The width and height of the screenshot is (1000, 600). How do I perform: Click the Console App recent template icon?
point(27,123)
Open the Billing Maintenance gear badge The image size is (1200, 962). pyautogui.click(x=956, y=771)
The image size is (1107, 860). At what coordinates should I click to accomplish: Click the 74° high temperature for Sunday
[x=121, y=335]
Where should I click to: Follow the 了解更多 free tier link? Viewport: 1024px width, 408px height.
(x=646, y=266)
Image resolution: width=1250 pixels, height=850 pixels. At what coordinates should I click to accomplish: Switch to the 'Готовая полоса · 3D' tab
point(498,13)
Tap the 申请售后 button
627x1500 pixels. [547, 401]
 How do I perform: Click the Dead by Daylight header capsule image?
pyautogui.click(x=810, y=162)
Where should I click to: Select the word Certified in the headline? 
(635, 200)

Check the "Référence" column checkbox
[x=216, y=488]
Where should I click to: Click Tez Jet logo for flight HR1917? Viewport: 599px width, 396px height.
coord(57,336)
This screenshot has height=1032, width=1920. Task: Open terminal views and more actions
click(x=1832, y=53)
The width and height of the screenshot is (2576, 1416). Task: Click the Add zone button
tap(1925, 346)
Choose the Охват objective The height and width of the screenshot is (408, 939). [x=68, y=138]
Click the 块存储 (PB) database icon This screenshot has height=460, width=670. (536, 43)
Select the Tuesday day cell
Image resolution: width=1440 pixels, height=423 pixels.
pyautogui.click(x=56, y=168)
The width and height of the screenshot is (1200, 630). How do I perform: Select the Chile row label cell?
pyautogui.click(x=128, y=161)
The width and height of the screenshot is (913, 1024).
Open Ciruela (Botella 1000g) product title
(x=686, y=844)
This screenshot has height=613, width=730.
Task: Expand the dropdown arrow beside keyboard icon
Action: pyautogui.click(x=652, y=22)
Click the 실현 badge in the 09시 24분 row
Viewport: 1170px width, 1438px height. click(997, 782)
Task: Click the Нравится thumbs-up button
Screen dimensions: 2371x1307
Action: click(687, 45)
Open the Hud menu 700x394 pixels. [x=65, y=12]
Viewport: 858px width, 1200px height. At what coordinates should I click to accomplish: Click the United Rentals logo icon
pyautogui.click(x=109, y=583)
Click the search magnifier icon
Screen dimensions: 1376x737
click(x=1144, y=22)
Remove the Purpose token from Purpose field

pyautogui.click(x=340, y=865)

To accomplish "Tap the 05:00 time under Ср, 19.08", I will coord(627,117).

● ● ● ● ● ● ●

Activity >> Every line above should be printed again exactly as it stands.

Solution to the problem >>
The width and height of the screenshot is (1000, 600). How do I perform: Click the Console App recent template icon?
point(27,123)
Open the Billing Maintenance gear badge The image size is (1200, 962). pyautogui.click(x=956, y=771)
The image size is (1107, 860). At what coordinates should I click to accomplish: Click the 74° high temperature for Sunday
[x=121, y=335]
Where should I click to: Follow the 了解更多 free tier link? Viewport: 1024px width, 408px height.
(x=646, y=266)
Image resolution: width=1250 pixels, height=850 pixels. At what coordinates should I click to accomplish: Switch to the 'Готовая полоса · 3D' tab
point(498,13)
Tap the 申请售后 button
627x1500 pixels. [547, 401]
 How do I perform: Click the Dead by Daylight header capsule image?
pyautogui.click(x=810, y=162)
Where should I click to: Select the word Certified in the headline? 
(635, 200)

Check the "Référence" column checkbox
[x=216, y=488]
Where should I click to: Click Tez Jet logo for flight HR1917? Viewport: 599px width, 396px height.
coord(57,336)
This screenshot has height=1032, width=1920. Task: Open terminal views and more actions
click(x=1832, y=53)
The width and height of the screenshot is (2576, 1416). Task: Click the Add zone button
tap(1925, 346)
Choose the Охват objective The height and width of the screenshot is (408, 939). [x=68, y=138]
Click the 块存储 (PB) database icon This screenshot has height=460, width=670. (536, 43)
Select the Tuesday day cell
Image resolution: width=1440 pixels, height=423 pixels.
pyautogui.click(x=56, y=168)
The width and height of the screenshot is (1200, 630). How do I perform: Select the Chile row label cell?
pyautogui.click(x=128, y=161)
The width and height of the screenshot is (913, 1024).
Open Ciruela (Botella 1000g) product title
(x=686, y=844)
This screenshot has height=613, width=730.
Task: Expand the dropdown arrow beside keyboard icon
Action: pyautogui.click(x=652, y=22)
Click the 실현 badge in the 09시 24분 row
Viewport: 1170px width, 1438px height. click(997, 782)
Task: Click the Нравится thumbs-up button
Screen dimensions: 2371x1307
Action: click(687, 45)
Open the Hud menu 700x394 pixels. [x=65, y=12]
Viewport: 858px width, 1200px height. At what coordinates should I click to accomplish: Click the United Rentals logo icon
pyautogui.click(x=109, y=583)
Click the search magnifier icon
Screen dimensions: 1376x737
click(x=1144, y=22)
Remove the Purpose token from Purpose field

pyautogui.click(x=340, y=865)

To accomplish "Tap the 05:00 time under Ср, 19.08", I will coord(627,117).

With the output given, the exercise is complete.